Abstract

Experimental data from a constellation of five NOAA Polar Orbiting Environmental Satellites (POES), satellites were used for studying the penetration of solar energetic particles (SEP) to high latitudes during long‐lasting SEP events on 5–15 December 2006. We determined cutoff latitudes for electrons with energies >100 keV and >300 keV and for protons with energies from 240 keV to >140 MeV. The large number of satellites allowed us to derive snapshots of the cutoff boundaries with 1‐hour time resolution. The boundaries were fitted well by ellipses. On the basis of the elliptical approach, we developed a model of cutoff latitudes for protons and electrons in the northern and southern hemispheres. The cutoff latitude is represented as a function of rigidity, R , of particles; MLT, geomagnetic indices Dst , Kp , and AE ; and dipole tilt angle PS . The model predicts tailward and duskward shifting of the cutoff boundaries in relation to intensification of the cross‐tail current, field‐aligned currents, and symmetrical and asymmetrical parts of the ring current. The model was applied for prediction of polar cap absorption (PCA) effects observed at high latitudes by the Canadian Advanced Digital Ionosonde network of ionosondes.
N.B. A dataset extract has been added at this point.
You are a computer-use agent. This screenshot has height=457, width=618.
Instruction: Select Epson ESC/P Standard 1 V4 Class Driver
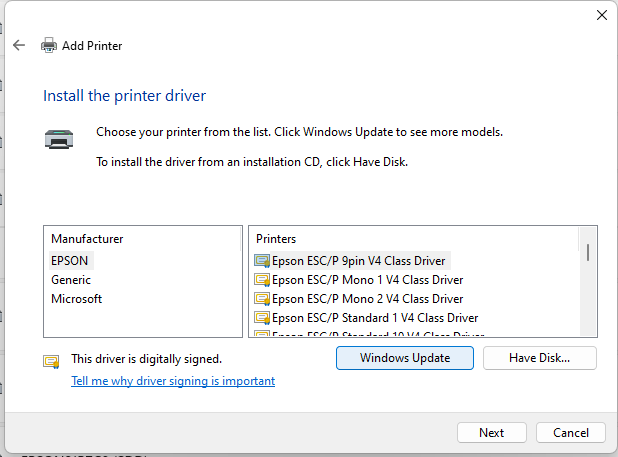tap(375, 317)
It was found that the PCA effects are related mainly to intense fluxes of >2.5 MeV protons and >100 keV electrons, which contribute mostly to the ionization of ionospheric D ‐layer at altitudes of ∼75 to 85 km. This finding was confirmed independently by FORMOSAT‐3/COSMIC observations of the SEP‐associated enhancements of electron content at altitudes of ∼80 km.